Problem statement:
Write every entry out again, exactly as given.

Stored data:
....
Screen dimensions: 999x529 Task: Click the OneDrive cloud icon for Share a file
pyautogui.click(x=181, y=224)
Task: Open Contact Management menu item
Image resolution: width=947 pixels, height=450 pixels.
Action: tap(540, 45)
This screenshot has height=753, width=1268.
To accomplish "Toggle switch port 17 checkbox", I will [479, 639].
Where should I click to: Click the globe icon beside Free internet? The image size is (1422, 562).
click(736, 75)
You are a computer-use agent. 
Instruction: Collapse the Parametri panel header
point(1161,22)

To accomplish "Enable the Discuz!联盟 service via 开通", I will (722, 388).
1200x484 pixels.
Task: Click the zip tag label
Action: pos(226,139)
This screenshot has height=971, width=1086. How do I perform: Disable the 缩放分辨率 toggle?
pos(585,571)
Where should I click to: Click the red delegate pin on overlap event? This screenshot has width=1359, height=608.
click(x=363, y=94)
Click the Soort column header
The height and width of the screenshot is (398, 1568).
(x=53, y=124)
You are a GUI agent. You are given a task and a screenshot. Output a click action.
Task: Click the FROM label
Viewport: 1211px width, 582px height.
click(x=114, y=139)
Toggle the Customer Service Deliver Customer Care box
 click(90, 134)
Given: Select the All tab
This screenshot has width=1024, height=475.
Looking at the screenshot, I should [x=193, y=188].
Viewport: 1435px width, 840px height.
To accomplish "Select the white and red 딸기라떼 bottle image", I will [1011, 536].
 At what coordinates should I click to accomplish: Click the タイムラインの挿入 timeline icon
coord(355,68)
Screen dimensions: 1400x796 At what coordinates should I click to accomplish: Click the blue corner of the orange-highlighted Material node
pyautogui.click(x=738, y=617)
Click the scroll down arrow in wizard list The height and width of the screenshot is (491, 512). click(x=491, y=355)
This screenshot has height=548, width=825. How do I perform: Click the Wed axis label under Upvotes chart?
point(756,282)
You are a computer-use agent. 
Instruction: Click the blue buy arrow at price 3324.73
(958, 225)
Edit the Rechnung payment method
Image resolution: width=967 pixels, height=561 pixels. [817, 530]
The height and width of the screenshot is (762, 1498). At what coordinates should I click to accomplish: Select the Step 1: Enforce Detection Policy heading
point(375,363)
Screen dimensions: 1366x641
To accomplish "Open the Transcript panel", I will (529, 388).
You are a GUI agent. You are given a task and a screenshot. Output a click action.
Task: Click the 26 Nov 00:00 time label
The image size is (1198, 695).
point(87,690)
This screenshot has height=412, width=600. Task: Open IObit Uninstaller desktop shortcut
....
Written response:
Screen dimensions: 999x529 Task: Click the OneDrive cloud icon for Share a file
pyautogui.click(x=181, y=224)
Task: Open Contact Management menu item
Image resolution: width=947 pixels, height=450 pixels.
Action: tap(540, 45)
This screenshot has height=753, width=1268.
To accomplish "Toggle switch port 17 checkbox", I will [479, 639].
Where should I click to: Click the globe icon beside Free internet? The image size is (1422, 562).
click(736, 75)
You are a computer-use agent. 
Instruction: Collapse the Parametri panel header
point(1161,22)

To accomplish "Enable the Discuz!联盟 service via 开通", I will (722, 388).
1200x484 pixels.
Task: Click the zip tag label
Action: pos(226,139)
This screenshot has height=971, width=1086. How do I perform: Disable the 缩放分辨率 toggle?
pos(585,571)
Where should I click to: Click the red delegate pin on overlap event? This screenshot has width=1359, height=608.
click(x=363, y=94)
Click the Soort column header
The height and width of the screenshot is (398, 1568).
(x=53, y=124)
You are a GUI agent. You are given a task and a screenshot. Output a click action.
Task: Click the FROM label
Viewport: 1211px width, 582px height.
click(x=114, y=139)
Toggle the Customer Service Deliver Customer Care box
 click(90, 134)
Given: Select the All tab
This screenshot has width=1024, height=475.
Looking at the screenshot, I should [x=193, y=188].
Viewport: 1435px width, 840px height.
To accomplish "Select the white and red 딸기라떼 bottle image", I will [1011, 536].
 At what coordinates should I click to accomplish: Click the タイムラインの挿入 timeline icon
coord(355,68)
Screen dimensions: 1400x796 At what coordinates should I click to accomplish: Click the blue corner of the orange-highlighted Material node
pyautogui.click(x=738, y=617)
Click the scroll down arrow in wizard list The height and width of the screenshot is (491, 512). click(x=491, y=355)
This screenshot has height=548, width=825. How do I perform: Click the Wed axis label under Upvotes chart?
point(756,282)
You are a computer-use agent. 
Instruction: Click the blue buy arrow at price 3324.73
(958, 225)
Edit the Rechnung payment method
Image resolution: width=967 pixels, height=561 pixels. [817, 530]
The height and width of the screenshot is (762, 1498). At what coordinates should I click to accomplish: Select the Step 1: Enforce Detection Policy heading
point(375,363)
Screen dimensions: 1366x641
To accomplish "Open the Transcript panel", I will (529, 388).
You are a GUI agent. You are given a task and a screenshot. Output a click action.
Task: Click the 26 Nov 00:00 time label
The image size is (1198, 695).
point(87,690)
This screenshot has height=412, width=600. Task: Open IObit Uninstaller desktop shortcut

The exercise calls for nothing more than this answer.